Дрожа, четвертая тетушка опустилась на кровать, подсела к Преступнице среднего возраста, стала похлопывать ее по плечам.
– Сестрица, ну чего ты так убиваешься? Не принимай ничего близко к сердцу – и все наладится. В этом мире не такие люди, как мы, заправляют всем. У каждого человека своя судьба, все предрешено еще до того, как мы родились. Суждено тебе быть чиновницей – значит, будешь чиновницей, уготовано тебе быть на побегушках – будешь на побегушках, и тут ничего не попишешь… И то, что нас, почтенных сестриц, заперли здесь, – это тоже по воле Владыки Небесного, он все заведомо подстроил. Здесь еще сносно, есть где спать, есть белье, кормят задарма, обидно только, что окошко тут маленькое, дышать трудно… Не бери в голову, а если совсем жить невмоготу – всякие можно способы придумать, как сгинуть…
Преступница разрыдалась еще громче. Стоявшая на карауле тюремщица сунула лицо в железное окно и громко распорядилась:
– Номер 46, плакать нельзя!
И провела еще ладонью по железной решетке в окошке.
– Нельзя плакать, слышишь?
Плач преступницы стих, только плечи все еще дергались.
Четвертая тетушка вернулась на свою койку, стащила туфли и села, скрестив ноги. По камере сновали мухи, от чего жужжание становилось то громче, то тише. У пояса ощущался зуд. Потянула четвертая тетушка руку, ухватила что-то копошащееся, к глазам поднесла – крупная серо-белая вошь.
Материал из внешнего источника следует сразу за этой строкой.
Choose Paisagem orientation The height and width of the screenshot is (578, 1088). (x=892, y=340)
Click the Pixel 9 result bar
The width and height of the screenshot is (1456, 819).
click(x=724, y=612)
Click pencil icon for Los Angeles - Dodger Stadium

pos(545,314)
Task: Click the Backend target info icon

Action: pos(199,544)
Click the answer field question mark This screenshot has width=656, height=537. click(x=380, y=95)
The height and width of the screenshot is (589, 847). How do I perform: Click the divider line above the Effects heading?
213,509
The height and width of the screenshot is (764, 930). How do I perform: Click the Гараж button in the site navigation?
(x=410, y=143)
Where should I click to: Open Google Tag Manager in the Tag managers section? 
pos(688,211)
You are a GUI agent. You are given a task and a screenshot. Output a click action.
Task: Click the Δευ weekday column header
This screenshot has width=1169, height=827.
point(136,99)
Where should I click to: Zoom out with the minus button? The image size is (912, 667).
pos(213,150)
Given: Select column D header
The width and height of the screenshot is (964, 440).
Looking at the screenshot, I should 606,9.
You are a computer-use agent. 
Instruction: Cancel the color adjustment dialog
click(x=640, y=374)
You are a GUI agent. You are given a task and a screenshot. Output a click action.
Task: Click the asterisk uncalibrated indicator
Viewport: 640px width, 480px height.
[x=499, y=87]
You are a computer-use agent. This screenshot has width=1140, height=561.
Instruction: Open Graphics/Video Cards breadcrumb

Между ногтями больших пальцев ее зажала четвертая тетушка и сдавила букашку в пластиночку. Четвертая тетушка помнила, что дома у них вши не водились, заподозрила, что это с белья в камере, сдернула одеяльце, посмотрела – по складкам в самом деле ползали вши. Четвертая тетушка вскрикнула:
– Сестрица, тут в белье вши!
Преступница средних лет промолчала, да и четвертая тетушка не стала ей докучать, а пододвинулась на попе к одеяльцу с намерением переловить насекомых. Давить букашек ногтями – занятие утомительное, вот четвертая тетушка и закидывала вшей к себе в рот, передних зубов ей не хватало, зато имелись задние коренные, помещала она жучков туда, хрустнет разок, пожует – выплюнет трупик. На вкус вши были приятно-сладкими, и четвертая тетушка увлеклась их смакованием, начисто позабыв все заботы, все тревоги.